Recently, an email error in Northern Ireland leaked the personal details of hundreds of prison officers working in the country. A spreadsheet containing the names and dates of birth of every Northern Ireland Prison Service employee was mistakenly forwarded to a third-party contractor. Thankfully, the security-vetted contractor was immediately made aware of the mistake and instructed to delete the information that was sent.
Imagine what could have happened if, instead of sending that spreadsheet to a third-party contractor, they’d forwarded it to an unknown third party. Imagine if that unknown party had seen fit to put that spreadsheet into the hands of criminals. It wouldn’t just be a matter of some stolen corporate assets or lost revenue. Lives would literally have been on the line. The officers and their families would be at personal risk of criminals coming after them or blackmailing them.

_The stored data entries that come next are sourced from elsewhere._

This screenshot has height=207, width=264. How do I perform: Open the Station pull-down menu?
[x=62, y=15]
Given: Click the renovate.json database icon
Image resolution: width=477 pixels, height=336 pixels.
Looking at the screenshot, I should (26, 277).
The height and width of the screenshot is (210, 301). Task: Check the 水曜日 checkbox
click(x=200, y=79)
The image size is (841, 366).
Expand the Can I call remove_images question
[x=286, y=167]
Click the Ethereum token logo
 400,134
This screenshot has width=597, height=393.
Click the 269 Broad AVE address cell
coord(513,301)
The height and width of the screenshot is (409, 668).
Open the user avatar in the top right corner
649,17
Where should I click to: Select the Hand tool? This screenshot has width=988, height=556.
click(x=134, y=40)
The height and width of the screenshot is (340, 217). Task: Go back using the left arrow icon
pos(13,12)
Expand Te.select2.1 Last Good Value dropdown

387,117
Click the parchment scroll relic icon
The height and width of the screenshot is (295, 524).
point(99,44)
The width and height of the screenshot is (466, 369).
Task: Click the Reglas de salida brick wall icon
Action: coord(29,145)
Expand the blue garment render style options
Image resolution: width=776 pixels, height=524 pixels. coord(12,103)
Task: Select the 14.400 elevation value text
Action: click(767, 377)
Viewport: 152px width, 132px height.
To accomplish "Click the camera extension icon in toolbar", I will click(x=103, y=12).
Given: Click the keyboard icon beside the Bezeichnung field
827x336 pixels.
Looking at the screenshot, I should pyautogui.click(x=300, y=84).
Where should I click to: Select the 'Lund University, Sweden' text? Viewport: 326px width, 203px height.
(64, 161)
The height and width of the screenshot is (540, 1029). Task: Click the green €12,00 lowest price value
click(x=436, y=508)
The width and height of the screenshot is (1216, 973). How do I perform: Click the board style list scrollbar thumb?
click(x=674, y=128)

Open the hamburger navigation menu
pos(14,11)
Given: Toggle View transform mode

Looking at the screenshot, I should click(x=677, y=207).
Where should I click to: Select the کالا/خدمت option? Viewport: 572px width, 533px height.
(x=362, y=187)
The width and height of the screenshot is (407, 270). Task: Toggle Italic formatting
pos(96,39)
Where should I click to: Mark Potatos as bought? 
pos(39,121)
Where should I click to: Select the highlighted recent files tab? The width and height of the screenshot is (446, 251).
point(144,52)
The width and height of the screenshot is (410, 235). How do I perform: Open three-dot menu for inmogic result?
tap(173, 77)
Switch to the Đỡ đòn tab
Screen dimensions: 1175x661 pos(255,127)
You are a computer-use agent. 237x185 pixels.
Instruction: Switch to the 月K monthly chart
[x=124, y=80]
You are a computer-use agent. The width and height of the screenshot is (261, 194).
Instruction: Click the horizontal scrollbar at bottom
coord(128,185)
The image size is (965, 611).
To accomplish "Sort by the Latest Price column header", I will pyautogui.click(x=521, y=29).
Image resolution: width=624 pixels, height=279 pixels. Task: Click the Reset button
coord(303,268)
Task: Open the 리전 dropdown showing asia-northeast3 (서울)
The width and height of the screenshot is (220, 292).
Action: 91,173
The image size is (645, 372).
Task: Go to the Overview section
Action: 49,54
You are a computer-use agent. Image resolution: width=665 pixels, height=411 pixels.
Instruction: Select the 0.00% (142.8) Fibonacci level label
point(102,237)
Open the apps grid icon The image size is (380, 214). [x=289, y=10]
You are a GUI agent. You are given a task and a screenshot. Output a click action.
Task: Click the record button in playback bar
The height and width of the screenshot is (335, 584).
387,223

With such high stakes, this raises the question of why the Ireland Prison Service was sending unencrypted emails and unprotected files in the first place. It may well be that they simply lost sight of an important truth – the real cost of negligent file security. It isn’t just a matter of protecting product roadmaps or trade secrets. It’s also a matter of protecting people.
Your employees. Your customers. Your friends and family.
In each case, every record is one more person who has to deal with a stolen or defrauded identity, and each record is one more life that’s potentially ruined.
If the Northern Ireland Prison Service had been using a secure file sharing tool like the Forrester-recognized BlackBerry Workspaces, formerly known as WatchDox, mistakenly sharing a sensitive spreadsheet would have been a non-issue. BlackBerry Workspaces embeds digital rights management technology at the file level – meaning that it gives IT access to a robust set of security protections and controls that follow documents wherever they go.
A Personal Case for Secure File Sharing
With BlackBerry Workspaces, the contractor would lack the necessary permissions to access the records. And in the event that access was mistakenly granted, it could be rescinded immediately. Even assuming the document was accidentally shared via email, it would still be safeguarded, either through BlackBerry Workspaces itself or the Email Protector utility.
In short, if the Prison Service had protected its employee records with BlackBerry Workspaces, it wouldn’t matter who they sent the spreadsheet to. Any recipient who hadn’t specifically been granted access would be unable to do anything with the file. The details of the prison officers would be safe, and they wouldn’t have to worry about their lives or the lives of their families.
It’s easy to forget amidst discussions of mission-critical documents and secure collaboration that data breaches have real implications for real people. Effective security controls aren’t just about protecting corporate information or reducing company risk. It’s about people’s lives – about protecting real men and women from the talons of cyber-criminals.